Digital printing continues to gain weight as a direct marketing strategy; however, recent advancements in inkjet technology are also keeping this type of printing at the forefront.

These were a couple of the takeaways from the ongoing Drupa conference in Dusseldorf, Germany, which is held every four years for worldwide printing industry to showcase the latest advance­ments in printing. This year’s conference began on May 29 and will continue until Wednesday.

“Although the main focus of the show is still offset presses, it’s clear that at least some digital presses are in or will soon be in the same league,” said John Zarwan of printing industry consultancy J Zarwan Partners. To wit, he reported that Xerox’s and HP’s booths were among the largest at the show.

At the conference, HP announced that Consolidated Graphics will install 36 of its digital presses this year, giving it one of the largest digital footprints in the com­mercial printing industry when combined with its existing fleet.

Many of the product introductions in the digital space were next-generation presses and new entries that bring down the purchase price and open up digital printing to a wider array of companies. Xerox introduced its Xerox 700 Digital Color Press, which prints at 70 pages per minute and uses a proprietary low-melt toner that prints full color at fast speeds with matte finish image quality. The $60,000 system is appropriate for direct mail and catalogs.

The market for entry level digital color presses — defined as color devices with an output of 41 or more pages per min­ute and a cost of between $20,000 and $100,000 — experienced 2007 year-over-year growth of 50% in the US, according to the May 2008 IDC Hardcopy Periph­eral Tracker.

Another hot topic at Drupa was new technology in inkjet presses, Zarwan said, adding that “all are clearly targeting and focusing on transpromotional materials.”

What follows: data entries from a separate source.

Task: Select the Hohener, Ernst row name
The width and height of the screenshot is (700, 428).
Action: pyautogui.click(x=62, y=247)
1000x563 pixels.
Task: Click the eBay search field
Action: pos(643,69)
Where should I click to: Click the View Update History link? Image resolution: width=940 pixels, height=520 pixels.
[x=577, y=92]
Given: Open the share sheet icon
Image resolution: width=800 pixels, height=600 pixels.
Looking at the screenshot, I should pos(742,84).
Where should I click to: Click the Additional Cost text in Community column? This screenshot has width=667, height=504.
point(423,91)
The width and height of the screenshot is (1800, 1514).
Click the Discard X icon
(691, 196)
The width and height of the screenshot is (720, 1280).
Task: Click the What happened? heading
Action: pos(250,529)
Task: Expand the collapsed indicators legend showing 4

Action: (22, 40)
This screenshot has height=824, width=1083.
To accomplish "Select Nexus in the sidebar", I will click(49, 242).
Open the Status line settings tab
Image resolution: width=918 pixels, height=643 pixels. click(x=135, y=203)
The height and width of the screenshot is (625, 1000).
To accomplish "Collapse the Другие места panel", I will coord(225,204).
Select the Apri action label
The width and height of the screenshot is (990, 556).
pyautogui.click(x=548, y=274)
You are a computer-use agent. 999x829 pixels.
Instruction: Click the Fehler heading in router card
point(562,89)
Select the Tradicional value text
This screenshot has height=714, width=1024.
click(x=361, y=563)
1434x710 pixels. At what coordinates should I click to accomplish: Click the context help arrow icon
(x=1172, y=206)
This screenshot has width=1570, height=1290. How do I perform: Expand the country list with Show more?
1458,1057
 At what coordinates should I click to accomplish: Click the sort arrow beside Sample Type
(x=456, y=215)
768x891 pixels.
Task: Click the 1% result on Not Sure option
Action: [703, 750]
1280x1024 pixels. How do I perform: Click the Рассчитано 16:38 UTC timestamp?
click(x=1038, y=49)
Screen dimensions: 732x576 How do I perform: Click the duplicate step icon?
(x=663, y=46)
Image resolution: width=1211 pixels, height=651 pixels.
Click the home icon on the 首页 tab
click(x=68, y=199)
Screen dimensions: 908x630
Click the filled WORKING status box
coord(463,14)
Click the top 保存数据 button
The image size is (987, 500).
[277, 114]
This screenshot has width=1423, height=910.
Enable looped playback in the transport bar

Fujifilm and Dainippon Screen both previewed sheet fed presses using ink­jet technology that won’t be ready until next year. And Kodak’s recently released Stream Inkjet Technology promises to combine the benefits of offset printing — reliability, low cost and high quality — with the benefits of digital printing, such as the ability to do variable data printing for high-volume commercial applications. The technology will serve as an entrée for continuous inkjet printing into com­mercial printers that want the benefits of VDP, short runs, personalization or versioning on jobs traditionally produced using offset presses.